La question du rapprochement entre les démocrates-chrétiens (CDU/CSU) de Friedrich Merz et l'Alternative pour l'Allemagne (AfD), crée un séisme depuis plusieurs jours, car elle brise un tabou dans l'histoire politique d'après-guerre du pays.
Jusqu'ici, les partis traditionnels excluaient toute coopération avec la droite radicale, en vertu de ce qu'ils qualifient de "cordon sanitaire".
Mais mercredi, les conservateurs, en tête des sondages, ont suscité la stupéfaction en faisant adopter avec les voix de l'AfD un texte non contraignant sur l'immigration visant à refuser l'entrée en Allemagne de tous les étrangers sans papiers, y compris les demandeurs d'asile.
- Tractations -
Vendredi à la chambre des députés, c'est d'une proposition de loi qu'il est question.

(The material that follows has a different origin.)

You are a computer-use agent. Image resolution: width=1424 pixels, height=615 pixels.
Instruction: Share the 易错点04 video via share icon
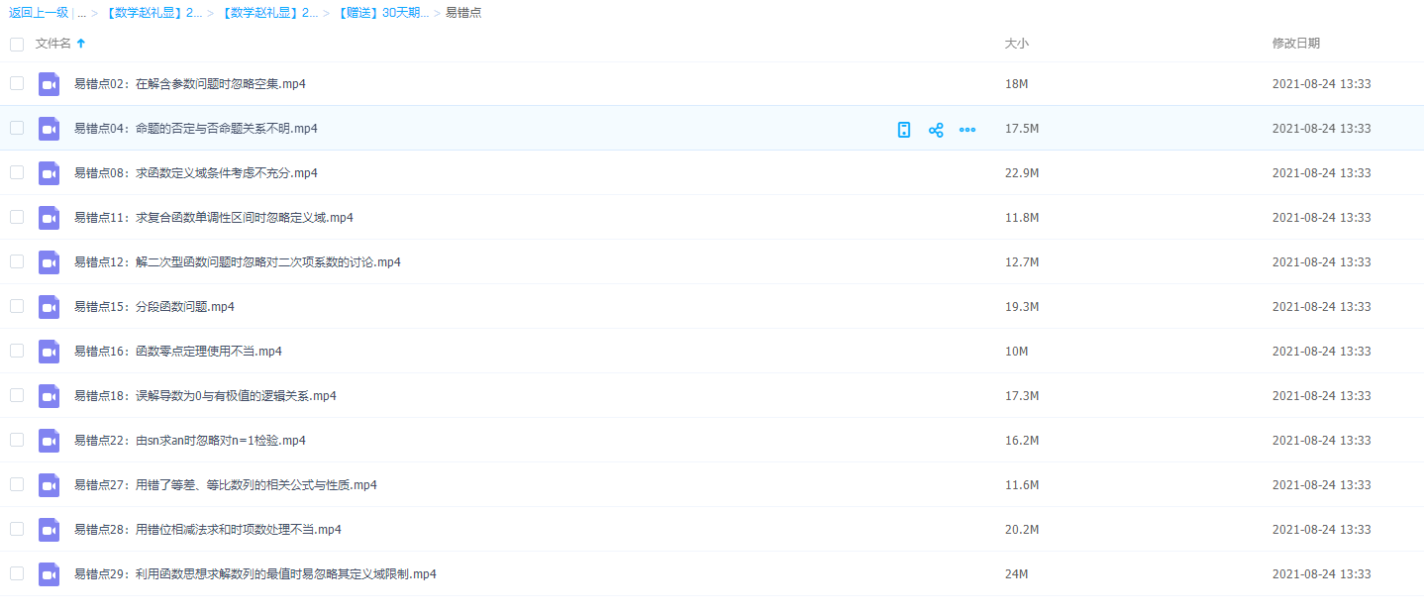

Elle vise à restreindre le rapprochement familial et faciliter les placements en rétention des étrangers sans papiers à la frontière. Le débat a démarré avec plusieurs heures de retard.
Friedrich Merz a tenté de mener au préalable des négociations en coulisses pour arracher un accord des sociaux-démocrates et des écologistes du gouvernement sur cette proposition de loi. Et ainsi éviter une nouvelle adoption grâce aux voix de l'AfD.
Mais "l'offre de compromis" à laquelle a participé le parti libéral FDP, favorable aux textes de la CDU, "a été rejetée" par les sociaux-démocrates et les écologistes, a déploré le député libéral Christian Dürr.
Le vote du texte, après des interventions qui devraient prendre tout l'après-midi, reste incertain.
Le milliardaire Elon Musk, désormais fervent soutien de l'AfD, a jugé les débats des députés allemands "prometteurs".
La gauche a exhorté la droite à retirer son texte.
"Nous pouvons encore fermer ensemble la porte de l'enfer", a déclaré le député social-démocrate Rolf Mützenich, exhortant la droite à "rétablir le cordon sanitaire" des formations modérées contre l'AfD.
Les conservateurs assurent ne pas chercher une alliance de gouvernement, mais seulement promouvoir leurs idées pour limiter l'immigration.
La droite démocrate-chrétienne est sous pression car son alliance de mercredi avec l'AfD a créé un séisme dans le pays, où la gauche estime que la porte est désormais ouverte pour que l'extrême droite accède au gouvernement, comme dans d'autres pays voisins.
Même si Friedrich Merz réfute toute idée de coalition au plan national avec l'AfD, "on ne peut pas lui faire confiance", a jugé vendredi Olaf Scholz dans un podcast du magazine Die Zeit.
- Scénario autrichien ? -
Les conservateurs autrichiens du parti ÖVP "ont tous dit qu'ils ne formeraient pas de coalition avec le (parti d'extrême droite) FPÖ. Et maintenant, il pourrait y avoir une coalition avec eux, et même un chancelier du FPÖ", a dit l'actuel chef de gouvernement.
Les chances de la proposition de loi d'entrer en vigueur d'ici les élections restent toutefois faibles, car le texte devrait aussi être approuvé d'ici là par la chambre haute du parlement, le Bundesrat. Et aucune majorité en sa faveur ne s'y dessine.
L'offensive des conservateurs sur l'immigration fait suite à une récente agression au couteau meurtrière à Aschaffenbourg, dans l'ouest du pays, par un Afghan, dernier épisode d'actes de violences impliquant des étrangers. Elle exacerbe le climat politique.
Même l'ex-chancelière Angela Merkel, qui fait pourtant partie de la même formation que Friedrich Merz, a critiqué son attitude "erronée" ayant abouti à façonner "une majorité avec les voix de l'AfD pour la première fois lors d'un vote au Bundestag".
L'AfD, parti anti-migrants et nationaliste, est créditée de plus de 20% des intentions de vote - deux fois plus que lors du précédent scrutin en 2021 - dans les sondages en vue des législatives. Elle est devancée par les conservateurs, crédités d'environ 30%.